The Court refers to Donovan Bailey as "Donovan" so as to avoid confusion with Crossclaim Defendant Sean Bailey.
I. BACKGROUND
A. Factual Background
The following facts are taken from the amended crossclaim complaint, [ECF No. 16], the factual allegations of which are assumed to be true when considering a motion to dismiss, Ruivo v. Wells Fargo Bank, N.A., 766 F.3d 87, 90 (1st Cir. 2014).

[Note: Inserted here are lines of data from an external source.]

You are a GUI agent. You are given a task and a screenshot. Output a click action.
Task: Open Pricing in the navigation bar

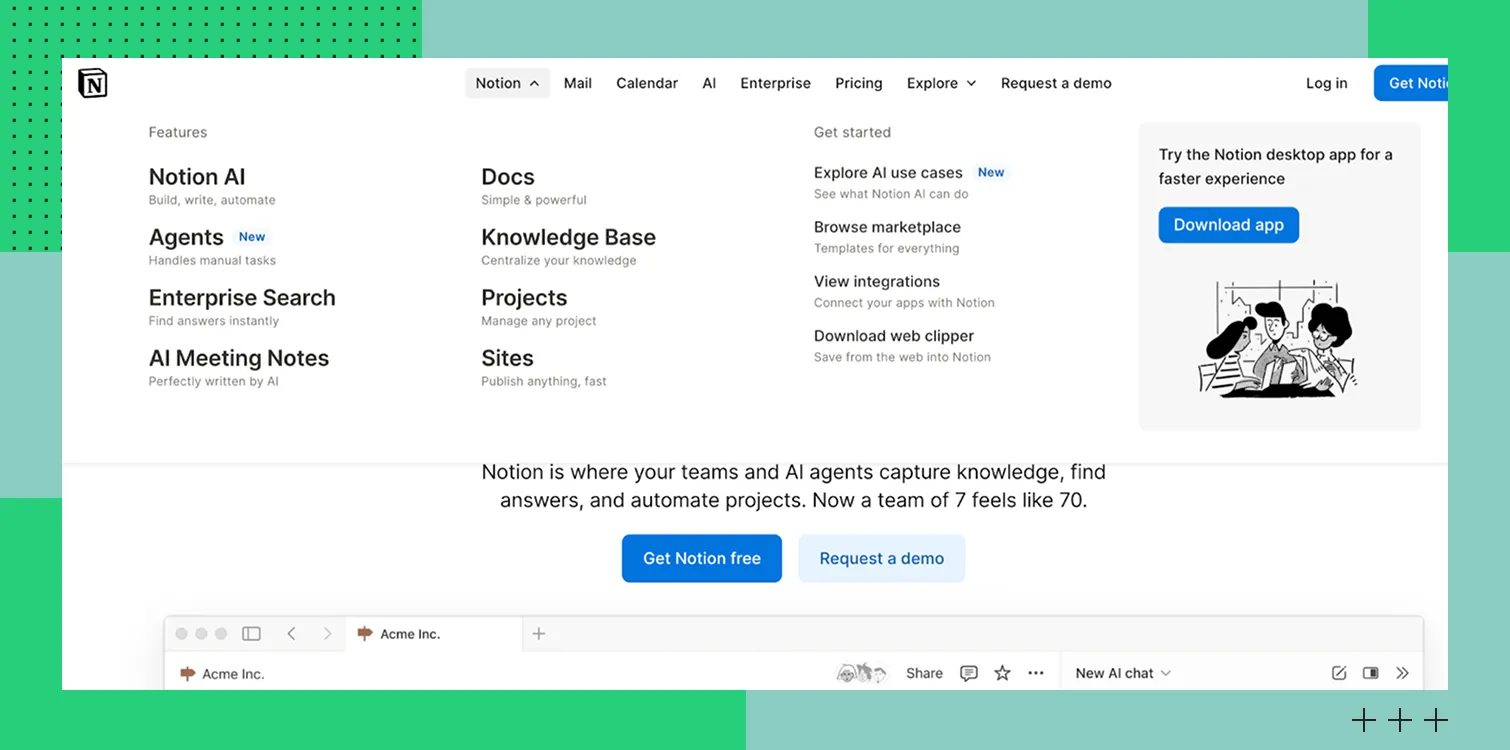858,84
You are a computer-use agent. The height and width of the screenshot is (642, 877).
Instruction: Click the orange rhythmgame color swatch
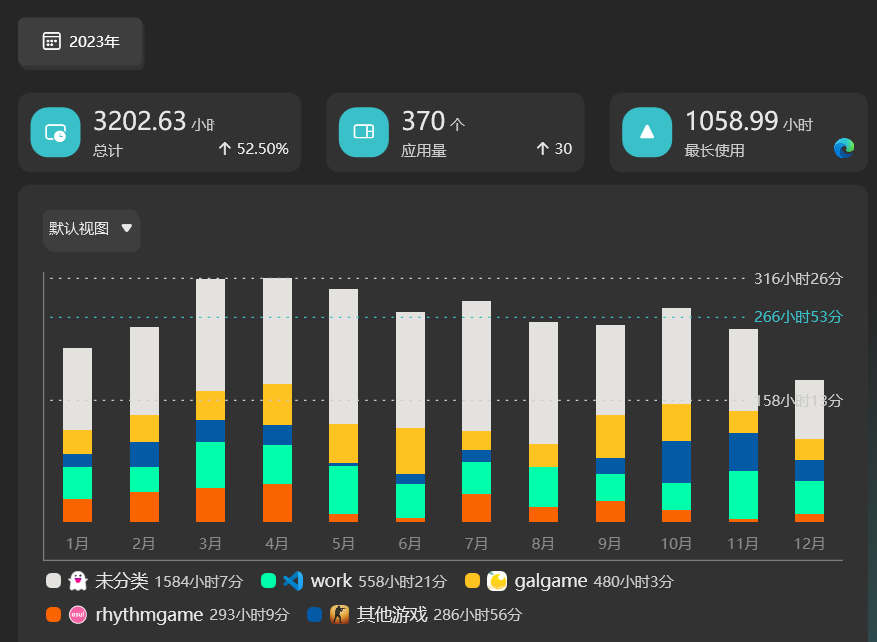(53, 614)
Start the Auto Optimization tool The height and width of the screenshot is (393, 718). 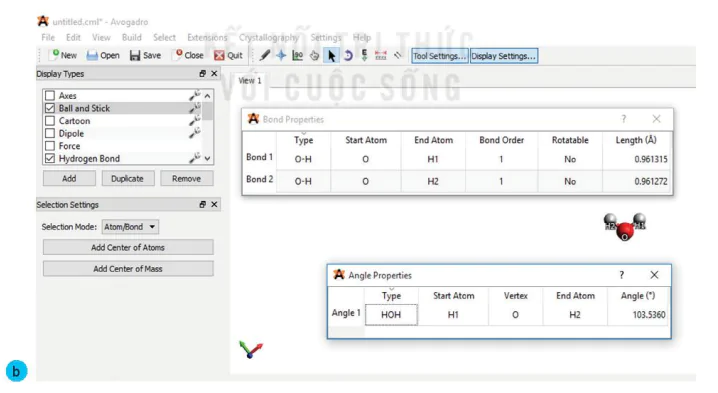pyautogui.click(x=364, y=55)
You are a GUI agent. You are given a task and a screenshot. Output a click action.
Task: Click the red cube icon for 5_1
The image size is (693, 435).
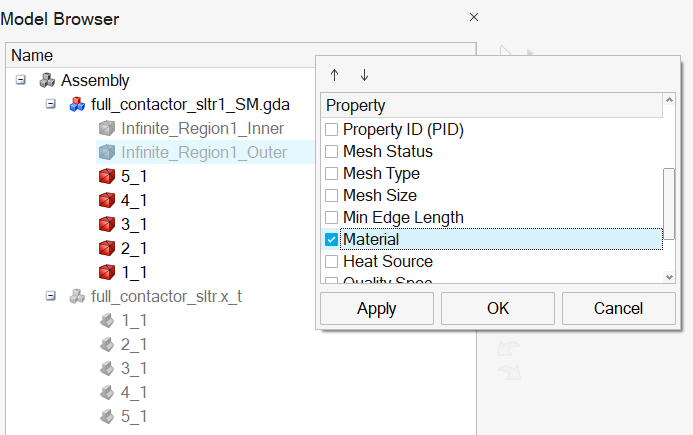point(106,176)
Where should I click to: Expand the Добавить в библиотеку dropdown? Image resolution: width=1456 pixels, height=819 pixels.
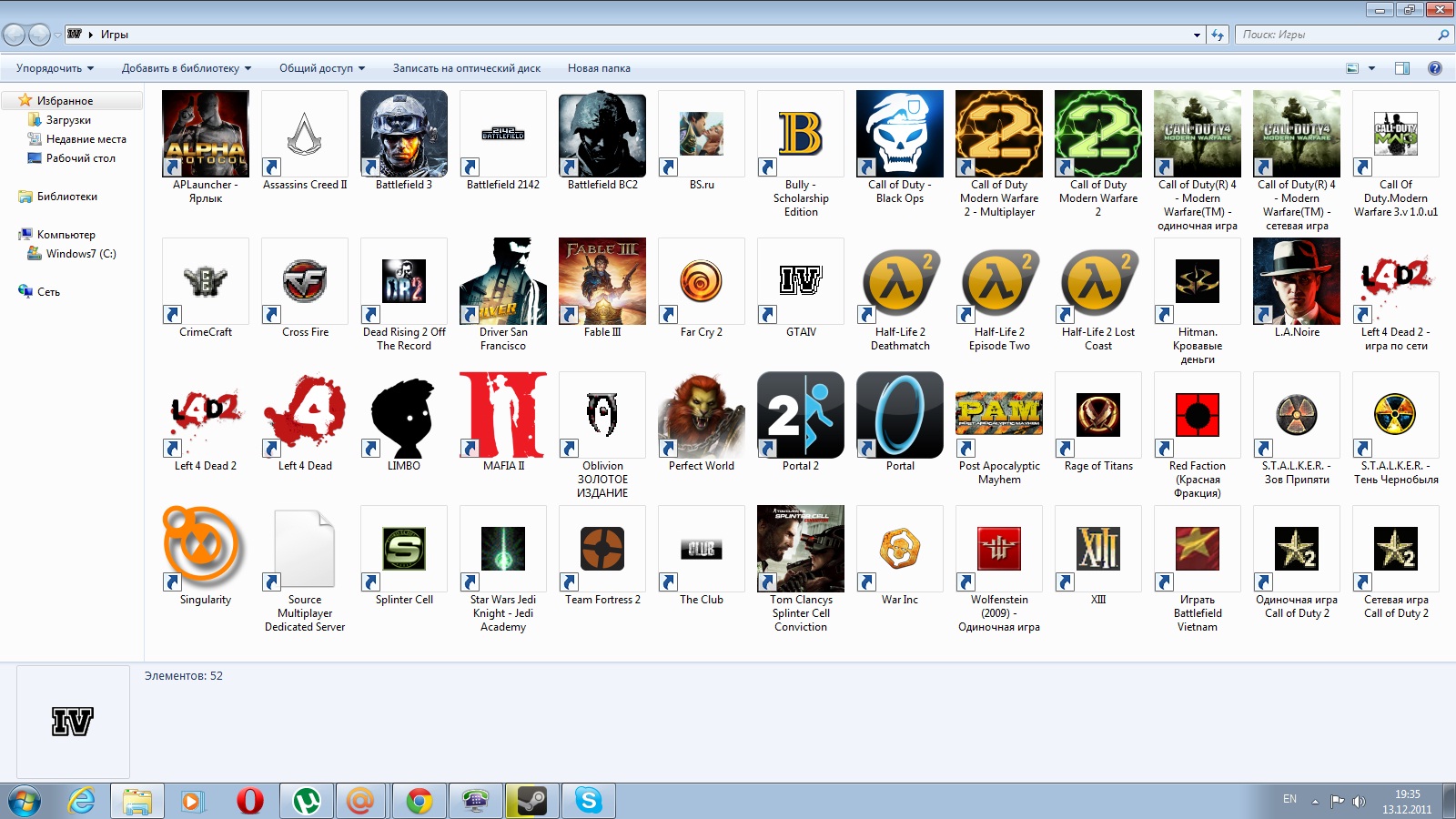pyautogui.click(x=186, y=68)
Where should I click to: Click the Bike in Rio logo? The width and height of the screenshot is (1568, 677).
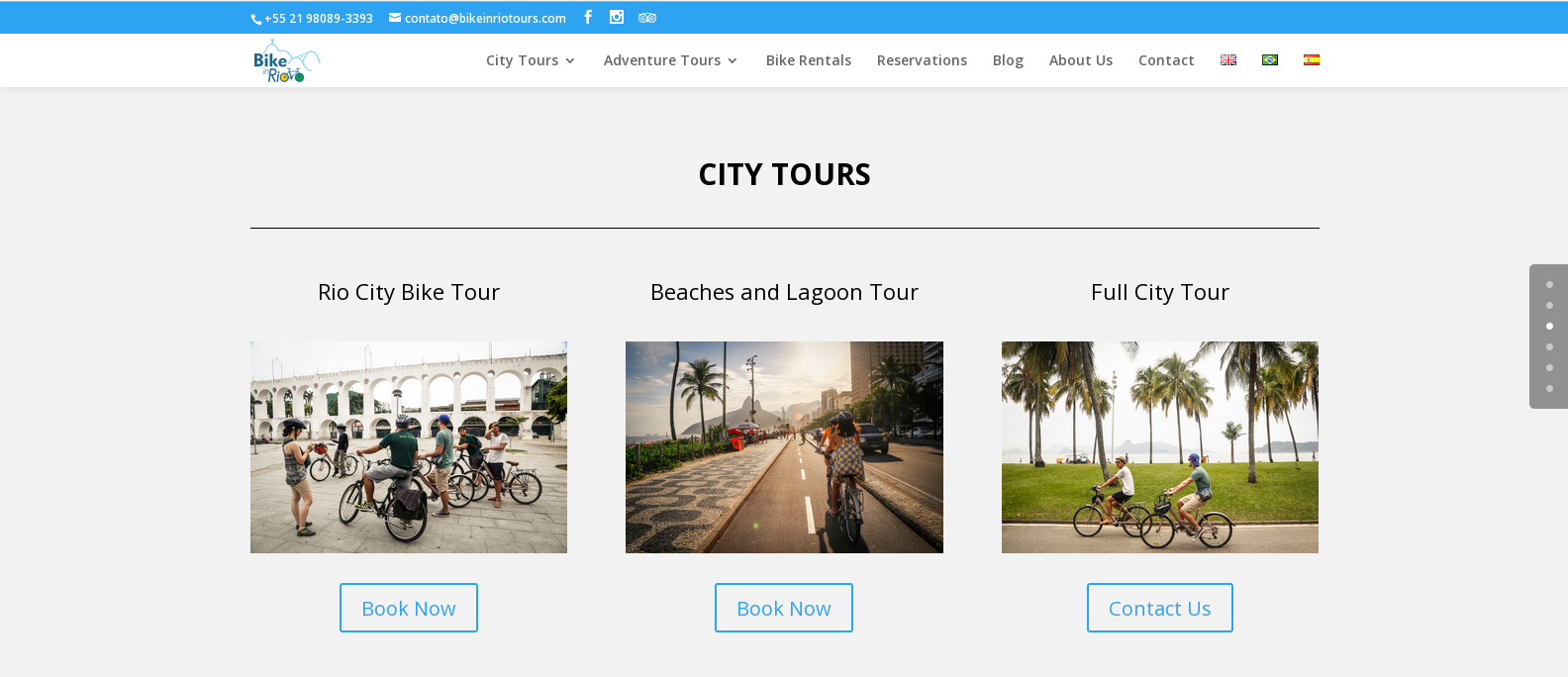[286, 60]
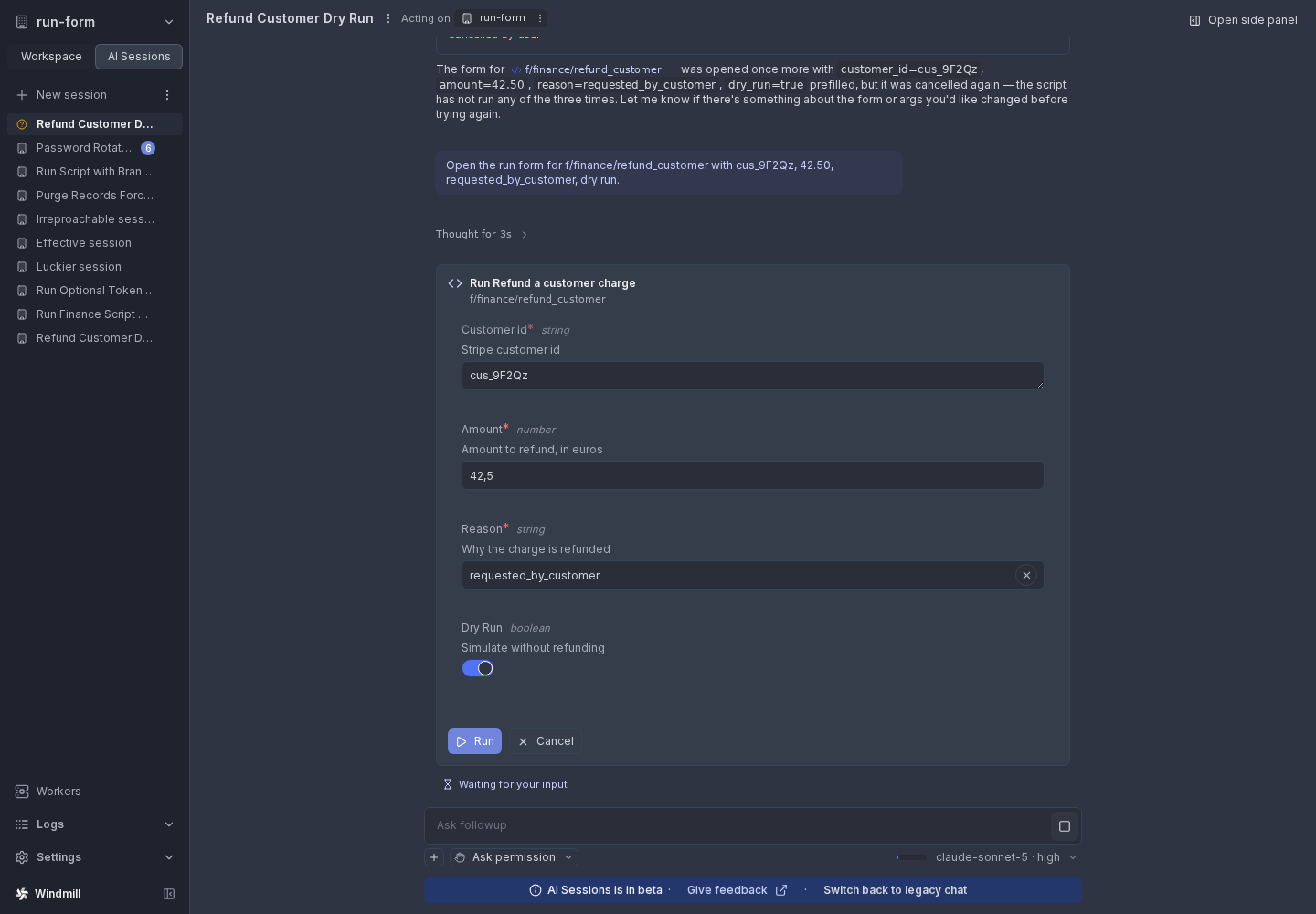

Donovan was the majority shareholder, director, and officer of Down the Road Brewery, Inc. ("DTR"). [ECF No. 16 ¶ 4]. According to a convertible promissory note dated January 26, 2017, the Crotts loaned DTR $300,000 in exchange for an all-assets lien and, as further material inducement for the loan, a security agreement providing that DTR would take out and maintain a $300,000 life insurance policy on Donovan for the benefit of the Crotts. [Id. ¶¶ 5-6]. Pursuant to that security agreement, on or about April 9, 2017, Donovan obtained the life insurance policy currently at issue ("the Policy") from Primerica for $800,000 and designated the Crotts at a combined beneficial interest of 38% (roughly $304,000), with the remaining beneficial interest designated to DTR. [Id. ¶¶ 7-8]. On or about October 11, 2018, Donovan submitted a change of beneficiary form to Primerica, designating Bailey, his brother and a minority shareholder in DTR, as the sole beneficiary. [Id. ¶¶ 9-10]. This change completely eliminated the Crotts as beneficiaries without their knowledge. [Id. ¶¶ 9, 11]. After Donovan died on July 31, 2019, both the Crotts and Bailey claimed to be the beneficiaries of the Policy. [ECF No. 1 ¶¶ 13-15].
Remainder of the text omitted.